ECLI:NL:RBROT:2018:3139

Rechtbank Rotterdam

Datum uitspraak
20 april 2018
Publicatiedatum
18 april 2018
Zaaknummer
17/4783
Instantie
Rechtbank Rotterdam
Type
Uitspraak
Rechtsgebied
Bestuursrecht
Procedures
  • Eerste aanleg - enkelvoudig
Vindplaatsen
  • Rechtspraak.nl
AI samenvatting door LexboostAutomatisch gegenereerd

Woningsluiting op grond van de Opiumwet na aantreffen van drugs en vuurwapen in woning

In deze zaak heeft de Rechtbank Rotterdam op 20 april 2018 uitspraak gedaan in een bestuursrechtelijk geschil tussen eiseres, een huurder van een woning in Rotterdam, en de burgemeester van de gemeente Rotterdam. De burgemeester had op 13 april 2017 een last onder bestuursdwang opgelegd, waarbij de woning voor een periode van zes maanden gesloten werd op grond van artikel 13b van de Opiumwet.
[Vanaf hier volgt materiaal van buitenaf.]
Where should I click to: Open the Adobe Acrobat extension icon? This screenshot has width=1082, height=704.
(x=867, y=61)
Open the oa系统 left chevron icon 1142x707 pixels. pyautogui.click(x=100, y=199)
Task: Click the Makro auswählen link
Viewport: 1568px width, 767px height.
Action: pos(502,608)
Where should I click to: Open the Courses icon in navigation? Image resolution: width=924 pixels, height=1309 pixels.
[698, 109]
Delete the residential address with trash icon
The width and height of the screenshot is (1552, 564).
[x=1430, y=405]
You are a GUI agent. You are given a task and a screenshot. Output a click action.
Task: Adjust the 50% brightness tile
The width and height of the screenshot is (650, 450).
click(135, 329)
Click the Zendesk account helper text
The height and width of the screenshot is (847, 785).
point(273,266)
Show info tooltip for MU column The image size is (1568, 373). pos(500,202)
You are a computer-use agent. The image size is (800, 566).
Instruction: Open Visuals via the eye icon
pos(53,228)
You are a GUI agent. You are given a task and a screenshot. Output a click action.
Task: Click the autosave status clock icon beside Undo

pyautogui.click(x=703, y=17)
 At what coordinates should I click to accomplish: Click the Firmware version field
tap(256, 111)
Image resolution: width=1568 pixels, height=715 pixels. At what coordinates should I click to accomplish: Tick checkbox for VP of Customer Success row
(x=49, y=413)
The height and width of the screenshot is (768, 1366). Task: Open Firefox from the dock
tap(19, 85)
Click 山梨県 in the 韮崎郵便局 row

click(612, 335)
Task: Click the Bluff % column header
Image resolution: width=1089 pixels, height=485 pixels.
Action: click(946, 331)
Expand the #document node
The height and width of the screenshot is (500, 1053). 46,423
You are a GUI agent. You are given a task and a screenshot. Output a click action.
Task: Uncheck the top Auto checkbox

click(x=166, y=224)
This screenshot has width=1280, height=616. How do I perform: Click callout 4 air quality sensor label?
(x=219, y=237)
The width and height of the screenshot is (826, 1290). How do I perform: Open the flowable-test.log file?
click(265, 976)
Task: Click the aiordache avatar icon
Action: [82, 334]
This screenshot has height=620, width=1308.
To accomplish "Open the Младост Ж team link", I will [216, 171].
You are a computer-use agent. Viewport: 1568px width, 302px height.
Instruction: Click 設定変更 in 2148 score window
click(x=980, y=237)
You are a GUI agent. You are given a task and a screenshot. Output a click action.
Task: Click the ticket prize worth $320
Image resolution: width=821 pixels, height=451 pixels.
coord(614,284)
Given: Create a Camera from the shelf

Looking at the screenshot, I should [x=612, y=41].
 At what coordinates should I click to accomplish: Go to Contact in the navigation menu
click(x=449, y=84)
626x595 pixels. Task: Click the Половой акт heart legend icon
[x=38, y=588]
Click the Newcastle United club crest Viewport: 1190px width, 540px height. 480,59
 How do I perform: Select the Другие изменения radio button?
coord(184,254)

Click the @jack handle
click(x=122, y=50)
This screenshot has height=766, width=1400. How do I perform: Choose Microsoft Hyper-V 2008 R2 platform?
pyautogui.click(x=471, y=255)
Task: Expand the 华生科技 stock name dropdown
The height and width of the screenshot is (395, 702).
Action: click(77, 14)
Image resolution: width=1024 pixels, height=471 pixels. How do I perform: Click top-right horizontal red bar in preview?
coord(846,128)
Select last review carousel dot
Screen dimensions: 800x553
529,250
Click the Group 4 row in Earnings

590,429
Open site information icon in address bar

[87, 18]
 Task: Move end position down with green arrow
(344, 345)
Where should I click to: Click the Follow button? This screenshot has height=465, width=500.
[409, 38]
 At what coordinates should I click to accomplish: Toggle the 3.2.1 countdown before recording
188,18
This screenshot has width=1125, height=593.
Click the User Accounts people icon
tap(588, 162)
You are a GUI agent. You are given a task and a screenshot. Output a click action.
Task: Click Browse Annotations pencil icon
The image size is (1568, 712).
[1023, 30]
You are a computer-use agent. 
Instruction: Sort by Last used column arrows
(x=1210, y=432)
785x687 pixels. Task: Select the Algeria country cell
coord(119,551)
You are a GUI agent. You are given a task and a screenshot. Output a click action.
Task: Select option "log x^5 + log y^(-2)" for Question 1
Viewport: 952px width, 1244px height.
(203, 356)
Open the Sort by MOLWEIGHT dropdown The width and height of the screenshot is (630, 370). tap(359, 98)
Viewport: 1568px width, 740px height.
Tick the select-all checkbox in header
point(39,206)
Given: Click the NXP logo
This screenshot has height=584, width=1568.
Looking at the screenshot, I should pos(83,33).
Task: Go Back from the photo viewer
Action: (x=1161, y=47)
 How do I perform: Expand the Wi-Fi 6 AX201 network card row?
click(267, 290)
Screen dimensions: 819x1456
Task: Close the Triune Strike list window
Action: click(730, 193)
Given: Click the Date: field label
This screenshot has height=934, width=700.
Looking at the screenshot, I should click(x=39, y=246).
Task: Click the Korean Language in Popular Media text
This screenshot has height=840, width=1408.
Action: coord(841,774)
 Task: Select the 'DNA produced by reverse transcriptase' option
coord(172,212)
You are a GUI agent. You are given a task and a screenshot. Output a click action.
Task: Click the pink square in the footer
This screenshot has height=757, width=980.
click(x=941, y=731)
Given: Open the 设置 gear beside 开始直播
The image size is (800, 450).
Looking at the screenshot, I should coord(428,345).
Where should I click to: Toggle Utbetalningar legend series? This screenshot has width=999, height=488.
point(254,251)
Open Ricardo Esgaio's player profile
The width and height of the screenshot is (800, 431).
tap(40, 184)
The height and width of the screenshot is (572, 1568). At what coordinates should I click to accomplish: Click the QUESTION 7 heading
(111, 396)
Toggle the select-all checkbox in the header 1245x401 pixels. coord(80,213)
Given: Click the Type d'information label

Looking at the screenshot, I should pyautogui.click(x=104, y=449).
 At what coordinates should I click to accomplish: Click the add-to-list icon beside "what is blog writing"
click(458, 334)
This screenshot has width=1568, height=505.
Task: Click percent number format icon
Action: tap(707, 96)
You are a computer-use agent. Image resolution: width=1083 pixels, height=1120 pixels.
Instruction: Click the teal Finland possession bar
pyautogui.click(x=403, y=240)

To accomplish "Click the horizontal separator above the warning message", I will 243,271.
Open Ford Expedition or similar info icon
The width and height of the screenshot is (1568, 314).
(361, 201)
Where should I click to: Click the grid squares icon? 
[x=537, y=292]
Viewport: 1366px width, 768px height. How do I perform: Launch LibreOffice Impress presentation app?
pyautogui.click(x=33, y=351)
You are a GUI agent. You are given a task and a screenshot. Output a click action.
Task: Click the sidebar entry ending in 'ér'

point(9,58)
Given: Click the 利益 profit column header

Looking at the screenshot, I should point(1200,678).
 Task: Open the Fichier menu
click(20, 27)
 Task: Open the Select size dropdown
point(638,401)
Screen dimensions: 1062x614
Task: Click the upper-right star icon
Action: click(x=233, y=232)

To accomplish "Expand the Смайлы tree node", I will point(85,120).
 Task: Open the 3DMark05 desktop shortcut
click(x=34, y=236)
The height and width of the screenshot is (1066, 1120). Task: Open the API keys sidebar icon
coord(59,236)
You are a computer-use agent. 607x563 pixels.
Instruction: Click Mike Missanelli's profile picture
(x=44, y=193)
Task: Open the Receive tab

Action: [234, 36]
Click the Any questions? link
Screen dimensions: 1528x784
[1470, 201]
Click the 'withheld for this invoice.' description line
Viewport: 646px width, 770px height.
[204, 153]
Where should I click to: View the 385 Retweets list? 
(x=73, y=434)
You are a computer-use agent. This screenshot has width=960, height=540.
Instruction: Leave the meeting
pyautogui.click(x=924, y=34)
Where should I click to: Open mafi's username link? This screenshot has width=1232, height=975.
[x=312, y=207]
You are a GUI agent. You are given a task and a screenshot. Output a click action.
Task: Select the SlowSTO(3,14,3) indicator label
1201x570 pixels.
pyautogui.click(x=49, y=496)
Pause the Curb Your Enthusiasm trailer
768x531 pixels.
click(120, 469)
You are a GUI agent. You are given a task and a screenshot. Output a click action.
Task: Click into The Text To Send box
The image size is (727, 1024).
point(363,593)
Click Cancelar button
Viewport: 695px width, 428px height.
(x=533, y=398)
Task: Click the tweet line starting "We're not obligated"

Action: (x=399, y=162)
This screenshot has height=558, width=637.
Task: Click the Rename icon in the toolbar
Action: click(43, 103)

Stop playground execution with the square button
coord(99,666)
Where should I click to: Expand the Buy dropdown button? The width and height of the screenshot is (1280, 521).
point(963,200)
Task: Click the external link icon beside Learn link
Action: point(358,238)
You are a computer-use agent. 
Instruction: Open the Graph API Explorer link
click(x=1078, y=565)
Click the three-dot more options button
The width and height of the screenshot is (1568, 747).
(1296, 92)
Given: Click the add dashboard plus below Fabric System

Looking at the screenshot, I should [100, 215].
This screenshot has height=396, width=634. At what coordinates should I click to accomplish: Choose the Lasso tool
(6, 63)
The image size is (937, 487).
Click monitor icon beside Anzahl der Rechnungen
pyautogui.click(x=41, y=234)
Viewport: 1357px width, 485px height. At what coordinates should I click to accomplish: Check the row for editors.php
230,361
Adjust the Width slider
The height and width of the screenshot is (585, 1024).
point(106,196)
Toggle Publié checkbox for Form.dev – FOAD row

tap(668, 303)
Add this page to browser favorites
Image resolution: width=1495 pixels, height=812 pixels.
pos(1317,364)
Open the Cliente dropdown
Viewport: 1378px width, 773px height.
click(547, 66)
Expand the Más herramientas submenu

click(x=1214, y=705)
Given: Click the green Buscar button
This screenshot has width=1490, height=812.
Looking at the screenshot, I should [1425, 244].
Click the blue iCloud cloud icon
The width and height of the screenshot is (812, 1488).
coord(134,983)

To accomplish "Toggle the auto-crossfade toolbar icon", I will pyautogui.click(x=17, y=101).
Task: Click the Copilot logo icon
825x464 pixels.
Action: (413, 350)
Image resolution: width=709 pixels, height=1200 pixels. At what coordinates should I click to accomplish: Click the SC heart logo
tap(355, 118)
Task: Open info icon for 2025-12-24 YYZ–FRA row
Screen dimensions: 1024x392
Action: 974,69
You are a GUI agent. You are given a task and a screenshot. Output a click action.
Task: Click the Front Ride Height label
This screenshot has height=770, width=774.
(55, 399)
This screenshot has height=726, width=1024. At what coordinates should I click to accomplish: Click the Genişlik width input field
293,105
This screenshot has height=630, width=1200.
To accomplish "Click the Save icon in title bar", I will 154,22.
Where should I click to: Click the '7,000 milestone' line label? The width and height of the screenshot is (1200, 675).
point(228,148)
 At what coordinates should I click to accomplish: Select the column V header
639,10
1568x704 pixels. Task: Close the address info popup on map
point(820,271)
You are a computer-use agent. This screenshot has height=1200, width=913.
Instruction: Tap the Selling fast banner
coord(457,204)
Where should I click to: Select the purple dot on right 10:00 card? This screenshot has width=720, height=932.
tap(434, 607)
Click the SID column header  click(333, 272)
Dit besluit volgde op een politie-inval op 22 november 2016, waarbij een aanzienlijke hoeveelheid drugs, contant geld, sierraden en een vuurwapen werden aangetroffen. Eiseres voerde aan dat zij zelf geen verwijt treft en dat er geen drugshandel vanuit de woning plaatsvond. Echter, de rechtbank oordeelde dat de burgemeester in redelijkheid tot sluiting van de woning had kunnen besluiten, gezien de ernst van de situatie en de overlast in de wijk Charlois, waar de woning zich bevindt. De rechtbank weegt de belangen van de minderjarige zoon van eiseres mee, maar concludeert dat deze niet zwaarder wegen dan de noodzaak om de openbare orde te herstellen. De rechtbank verklaart het beroep van eiseres ongegrond.

Uitspraak

Rechtbank Rotterdam

Team Bestuursrecht 1
zaaknummer: ROT 17/4783

uitspraak van de enkelvoudige kamer van 20 april 2018 in de zaak tussen

[Naam], te Rotterdam, eiseres,

gemachtigde: mr. V.M. Weski,
en

de burgemeester van de gemeente Rotterdam, verweerder,

gemachtigde: mr. M.C. Rolle.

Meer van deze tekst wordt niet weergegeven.